Now, I can already hear you asking, “How do we know they’re actually terrorists? What if they were just barbers that took a wrong turn in Kandahar and ended up at Gitmo?” First, I can’t believe people actually think that’s the case. How incompetent do you have to assume our military is for that to happen?!
But second, I agree (in a sense). We should only rough up / make really uncomfortable the guys who have been tried in the military tribunals and found guilty, or whom we believe have information we need immediately. In those cases, the guy who went through three different levels of scrutiny before ending up in Guantanamo (because that’s what it takes) goes into cold-exhausted-rap-music-break-him-now mode. And I won’t really feel that bad about it.
And another thing… When John McCain implies we’re becoming like the enemy, it’s just plain insulting. How are we even close to the enemy, Senator? And when Nancy Pelosi or Howard Dean or Ted Kennedy says we’re torturing people, and Al-Jazeera puts that in primetime in Saudi Arabi, they don’t envision barking dogs, Hooters girls and loud music — they envision limbs being ripped off. And neither the enemy without nor the enemy? within bothers to clarify. Shocking that they’d hate us so much!
Last point before I get to my question… I heard one of the analysts on Fox News the other day say that we should use the following test to determine what are coercive interrogation policy should be… “If we would be comfortable with Al-Qaeda doing X to our troops when captured, then it’s all right for us to make X a part of our policy for interrogating prisoners.” He was making the point that we wouldn’t want the enemy who had captured our soldiers to strip them naked, lock them in a cold room and play the Red Hot Chili Peppers really loud (which is what the CIA did to extract vital information from Abu Zubaydah a couple years back), so we shouldn’t do that to the poor terrorists.
That’s SO ridiculous. First of all, our soldiers would be thrilled with that treatment. Unfortunately, we have to train them to be prepared to get mutilated by the enemy if captured. The second thing that really bothers me is that every time I hear someone (typically a conservative) say what I just said, I seem to always and immediately hear someone else (typically a liberal) say that just because they do it doesn’t mean that we should. Of course that’s true! Of course we shouldn’t! But that’s not what I’m saying, and I don’t think that’s what any conservative I know of is saying either. My point is that the same standard shouldn’t be applied.
The Fox News analyst’s test is totally invalid / fallacious. If our marines were the ones running around blowing up cafe’s and hospitals, beheading prisoners of war, and flying civilian airliners into buildings of more civilians, then YES … I would cetainly approve the Red Hot Chili Peppers and a cold room for them. If it were me, I’d probably approve more. But because we aren’t doing that kind of thing (not even close), we can’t use the same standard with the two sides. We are better than they are … more noble, more honorable. It’s extreme for us to “waterboard” someone. For the terrorists, there is no such thing as extreme. Therefore, in my opinion, it’s a totally invalid comparison. We cannot be too idealistic or theoretical, or we won’t be able to beat them.
All this brings me to the question… What does it mean to torture someone? Define it for me. And let’s get past all this nonsense about how the US is 30-seconds away from becoming like the enemy. Give me a break! We’re not even on the same planet.
········
Return the stretch of the passage above on interrogating terror suspects between "Last point before" and "the poor terrorists.", inclusive, copied word for word.

== Provided records ==
········
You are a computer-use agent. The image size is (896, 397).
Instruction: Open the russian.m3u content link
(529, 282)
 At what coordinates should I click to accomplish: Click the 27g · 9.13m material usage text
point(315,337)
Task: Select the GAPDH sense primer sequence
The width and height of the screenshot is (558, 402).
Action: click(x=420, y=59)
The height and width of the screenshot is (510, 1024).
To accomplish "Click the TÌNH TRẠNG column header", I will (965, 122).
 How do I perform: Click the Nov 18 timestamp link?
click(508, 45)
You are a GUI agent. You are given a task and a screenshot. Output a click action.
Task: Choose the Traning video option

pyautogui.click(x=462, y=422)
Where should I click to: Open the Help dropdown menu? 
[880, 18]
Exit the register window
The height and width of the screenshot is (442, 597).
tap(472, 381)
········
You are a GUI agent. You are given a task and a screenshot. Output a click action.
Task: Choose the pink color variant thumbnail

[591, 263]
········
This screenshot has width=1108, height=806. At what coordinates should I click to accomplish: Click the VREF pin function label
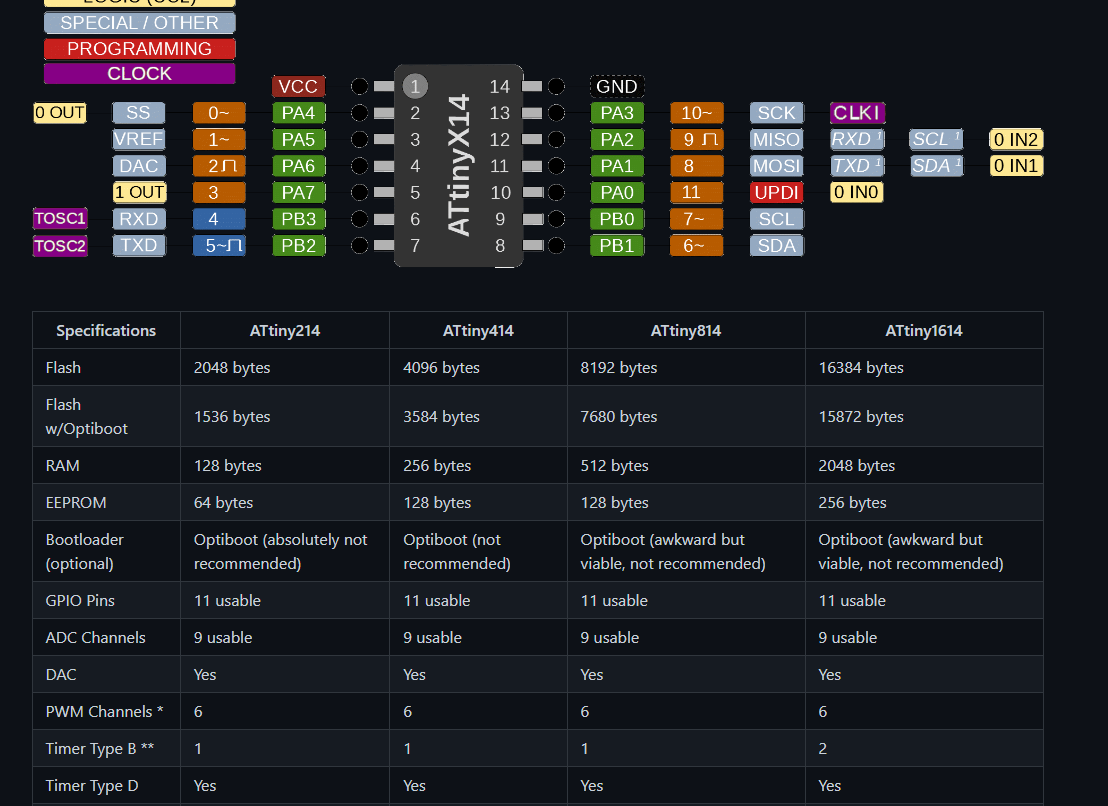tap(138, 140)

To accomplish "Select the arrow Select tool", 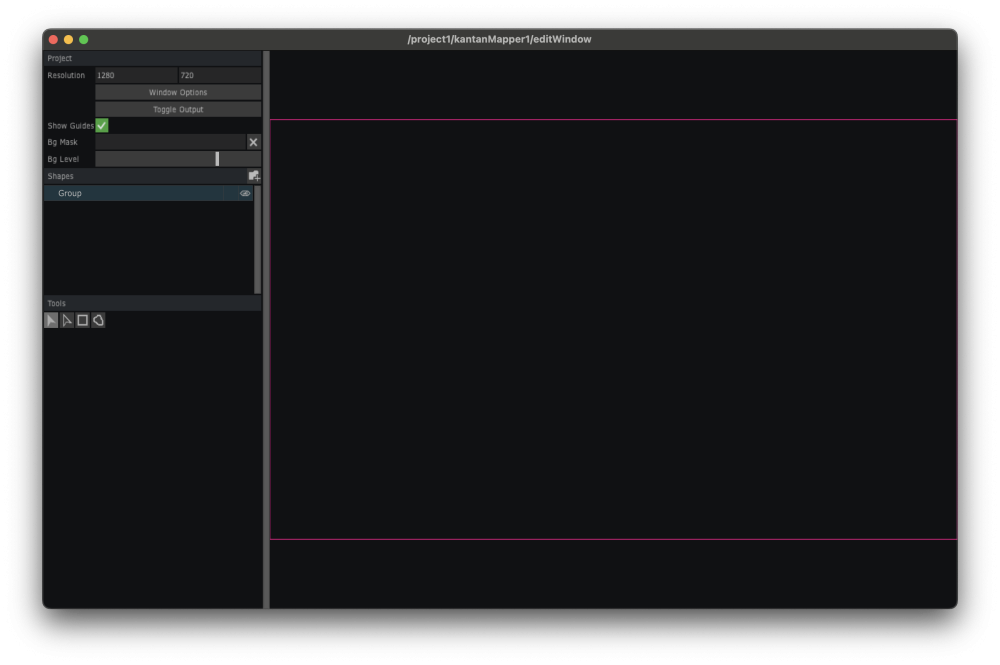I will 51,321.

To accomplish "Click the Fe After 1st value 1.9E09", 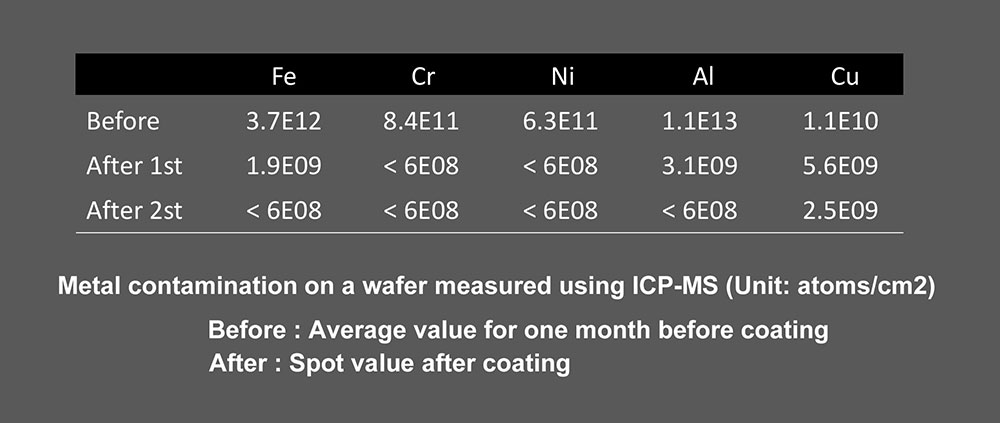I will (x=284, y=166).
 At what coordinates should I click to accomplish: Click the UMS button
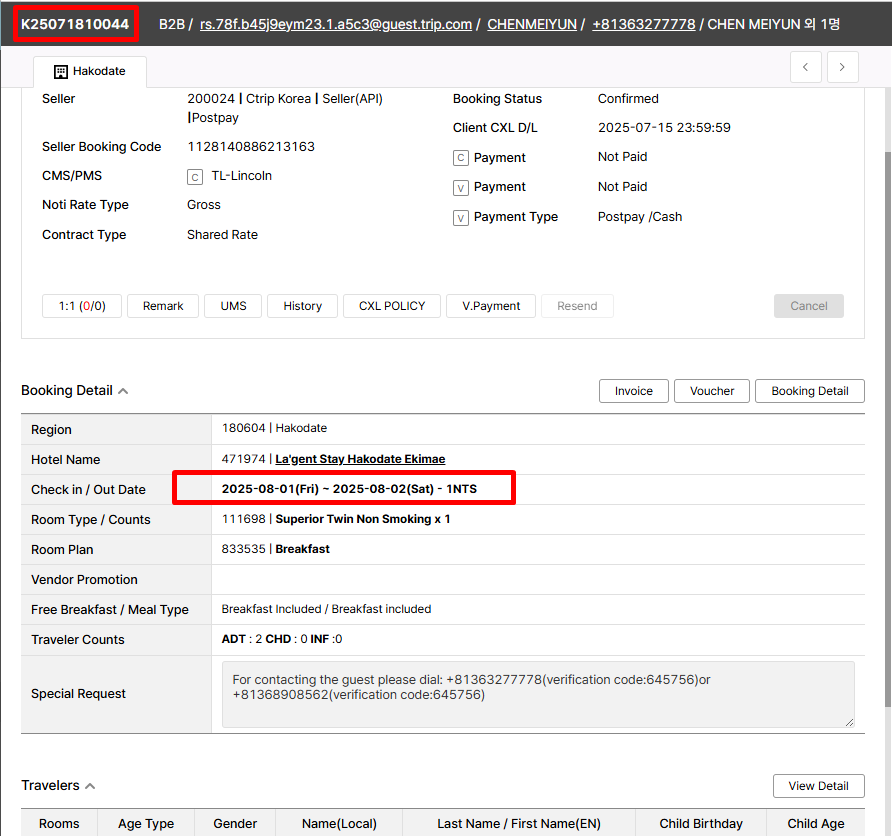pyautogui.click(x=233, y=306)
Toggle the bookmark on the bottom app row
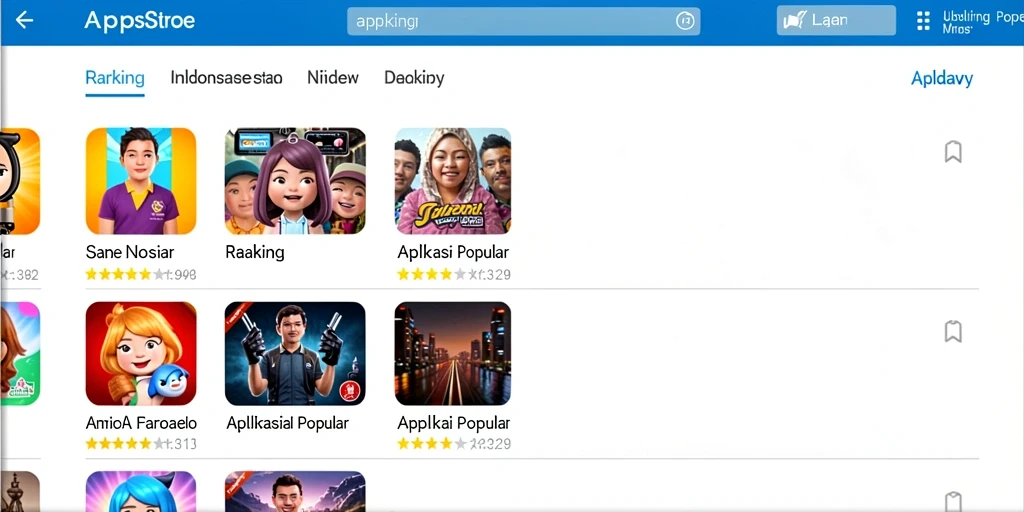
········
== Response ==
Last point before I get to my question… I heard one of the analysts on Fox News the other day say that we should use the following test to determine what are coercive interrogation policy should be… “If we would be comfortable with Al-Qaeda doing X to our troops when captured, then it’s all right for us to make X a part of our policy for interrogating prisoners.” He was making the point that we wouldn’t want the enemy who had captured our soldiers to strip them naked, lock them in a cold room and play the Red Hot Chili Peppers really loud (which is what the CIA did to extract vital information from Abu Zubaydah a couple years back), so we shouldn’t do that to the poor terrorists.